WHAT TO WORK ON:
Each record below should be repeated precisely as written.

TASK DATA:

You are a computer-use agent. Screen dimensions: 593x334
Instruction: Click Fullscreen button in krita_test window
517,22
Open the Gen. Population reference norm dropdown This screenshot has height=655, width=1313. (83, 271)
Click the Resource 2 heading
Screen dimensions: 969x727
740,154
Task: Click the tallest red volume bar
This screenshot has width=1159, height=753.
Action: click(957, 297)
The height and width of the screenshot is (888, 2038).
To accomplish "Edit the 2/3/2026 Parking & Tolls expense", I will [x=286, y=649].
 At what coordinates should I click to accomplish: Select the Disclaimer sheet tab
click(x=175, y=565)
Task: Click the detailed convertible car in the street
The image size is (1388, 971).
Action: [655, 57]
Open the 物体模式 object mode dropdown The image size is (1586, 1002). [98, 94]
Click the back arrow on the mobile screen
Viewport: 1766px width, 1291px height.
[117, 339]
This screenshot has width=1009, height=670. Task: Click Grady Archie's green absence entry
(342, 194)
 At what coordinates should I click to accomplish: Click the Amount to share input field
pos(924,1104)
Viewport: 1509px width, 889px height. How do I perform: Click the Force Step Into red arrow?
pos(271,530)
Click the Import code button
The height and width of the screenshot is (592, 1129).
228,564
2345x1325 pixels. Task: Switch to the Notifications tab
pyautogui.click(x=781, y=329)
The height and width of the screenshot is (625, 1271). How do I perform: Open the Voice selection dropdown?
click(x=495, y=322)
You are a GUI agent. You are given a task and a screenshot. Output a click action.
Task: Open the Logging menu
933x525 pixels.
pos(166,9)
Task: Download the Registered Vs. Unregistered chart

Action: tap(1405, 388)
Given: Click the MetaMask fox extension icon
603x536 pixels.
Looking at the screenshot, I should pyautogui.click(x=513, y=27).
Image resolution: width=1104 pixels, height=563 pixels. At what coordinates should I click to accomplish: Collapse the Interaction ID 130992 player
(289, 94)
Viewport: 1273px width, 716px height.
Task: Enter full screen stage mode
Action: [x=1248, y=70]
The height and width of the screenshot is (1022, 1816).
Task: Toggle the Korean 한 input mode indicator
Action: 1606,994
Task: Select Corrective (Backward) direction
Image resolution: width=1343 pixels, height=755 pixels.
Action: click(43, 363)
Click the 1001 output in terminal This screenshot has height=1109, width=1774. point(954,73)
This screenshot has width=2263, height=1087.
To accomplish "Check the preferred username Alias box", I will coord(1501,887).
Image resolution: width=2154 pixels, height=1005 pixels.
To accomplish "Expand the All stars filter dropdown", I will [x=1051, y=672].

REPLY TO THE EXERCISE:
You are a computer-use agent. Screen dimensions: 593x334
Instruction: Click Fullscreen button in krita_test window
517,22
Open the Gen. Population reference norm dropdown This screenshot has height=655, width=1313. (83, 271)
Click the Resource 2 heading
Screen dimensions: 969x727
740,154
Task: Click the tallest red volume bar
This screenshot has width=1159, height=753.
Action: click(957, 297)
The height and width of the screenshot is (888, 2038).
To accomplish "Edit the 2/3/2026 Parking & Tolls expense", I will [x=286, y=649].
 At what coordinates should I click to accomplish: Select the Disclaimer sheet tab
click(x=175, y=565)
Task: Click the detailed convertible car in the street
The image size is (1388, 971).
Action: [655, 57]
Open the 物体模式 object mode dropdown The image size is (1586, 1002). [98, 94]
Click the back arrow on the mobile screen
Viewport: 1766px width, 1291px height.
[117, 339]
This screenshot has width=1009, height=670. Task: Click Grady Archie's green absence entry
(342, 194)
 At what coordinates should I click to accomplish: Click the Amount to share input field
pos(924,1104)
Viewport: 1509px width, 889px height. How do I perform: Click the Force Step Into red arrow?
pos(271,530)
Click the Import code button
The height and width of the screenshot is (592, 1129).
228,564
2345x1325 pixels. Task: Switch to the Notifications tab
pyautogui.click(x=781, y=329)
The height and width of the screenshot is (625, 1271). How do I perform: Open the Voice selection dropdown?
click(x=495, y=322)
You are a GUI agent. You are given a task and a screenshot. Output a click action.
Task: Open the Logging menu
933x525 pixels.
pos(166,9)
Task: Download the Registered Vs. Unregistered chart

Action: tap(1405, 388)
Given: Click the MetaMask fox extension icon
603x536 pixels.
Looking at the screenshot, I should pyautogui.click(x=513, y=27).
Image resolution: width=1104 pixels, height=563 pixels. At what coordinates should I click to accomplish: Collapse the Interaction ID 130992 player
(289, 94)
Viewport: 1273px width, 716px height.
Task: Enter full screen stage mode
Action: [x=1248, y=70]
The height and width of the screenshot is (1022, 1816).
Task: Toggle the Korean 한 input mode indicator
Action: 1606,994
Task: Select Corrective (Backward) direction
Image resolution: width=1343 pixels, height=755 pixels.
Action: click(43, 363)
Click the 1001 output in terminal This screenshot has height=1109, width=1774. point(954,73)
This screenshot has width=2263, height=1087.
To accomplish "Check the preferred username Alias box", I will coord(1501,887).
Image resolution: width=2154 pixels, height=1005 pixels.
To accomplish "Expand the All stars filter dropdown", I will [x=1051, y=672].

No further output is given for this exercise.